Second, it reduces the space you need to store parts.  I don’t know about most guys, but I ended up needing to build more shelves to store all the parts I acquired that just collect dust.   More storage in your current garage or workshop means less room to work on the car, which leads to less productivity when you actually get to work on the car.  I’ve seen it taken to ridiculous heights. A guy will have so many stockpiled parts that he’s forced to store them on, in, or under the car itself.  How in the world can you work on the car in that situation?
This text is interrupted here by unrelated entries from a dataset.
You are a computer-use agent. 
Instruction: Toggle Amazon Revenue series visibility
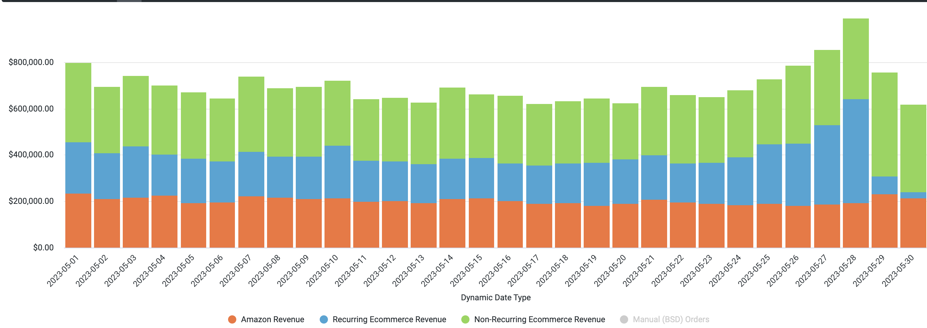266,319
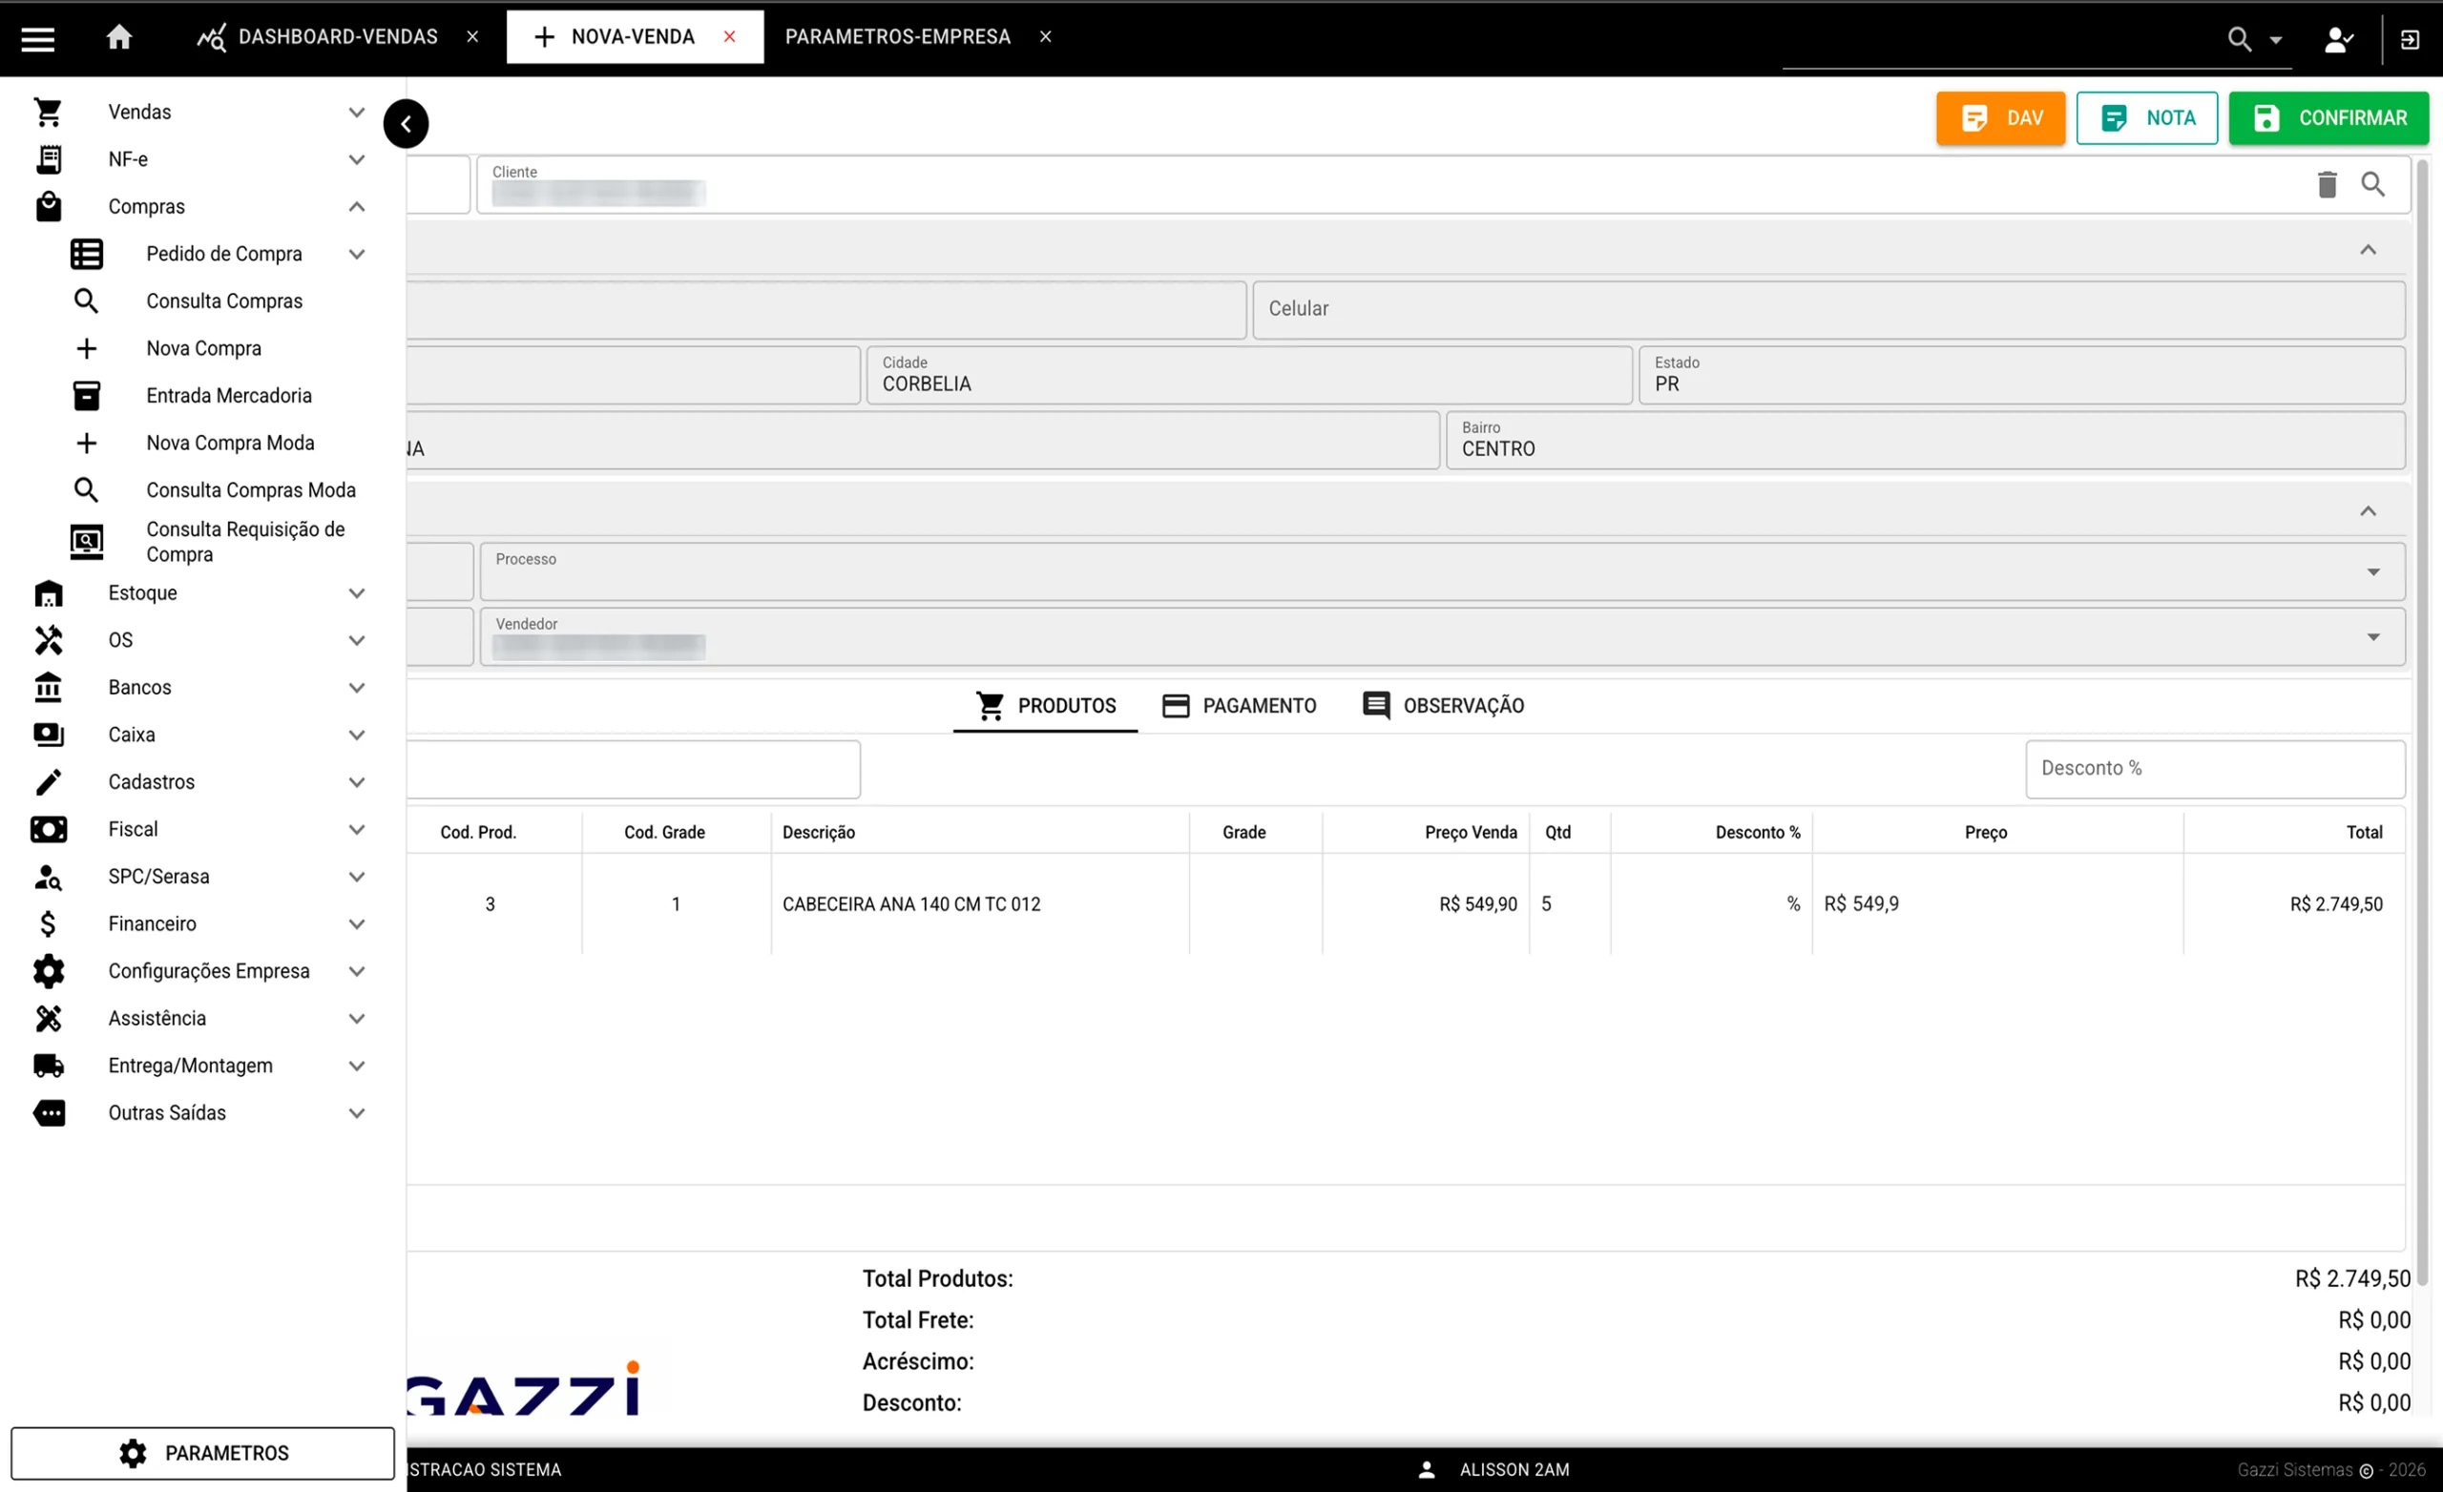The height and width of the screenshot is (1492, 2443).
Task: Click the home icon in top bar
Action: pyautogui.click(x=119, y=38)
Finally, (and I admit this can be a downside) not buying parts until you need them allows flexibility for your build plan.  You can change your mind when something new comes along or you are forced to change direction for another reason.  When you do that, you won’t have to sell that shiny part that you got a great deal on last year.  Of course, there’s no way you’re making money on that. 

In order for this to work efficiently, you’ll need to work out a build sequence.  You don’t necessarily need to plan every little detail for every bit of the project, but you will need to do that for the immediate task at hand.  The idea is to break the job up into several high-level tasks, put them in order, and then turn the high-level job into a detailed plan as it gets underway.  As you begin a new high-level task, you figure out what you need to buy, and the order you need to buy it in, just for that task.  You don’t need to buy all the stuff for all the other high level tasks out there.  As the parts come in, you install them as you go.  It will keep your storage needs down, and more money in your pocket. 

That’s my plan for my next project.  Right now, my high level plan is to sell my last project.  There are some cool splash panels available for the Factory Five GTM that I’m gonna do next.  I can get a great deal on them if I buy ‘em now.   I’ll let you know how I make out.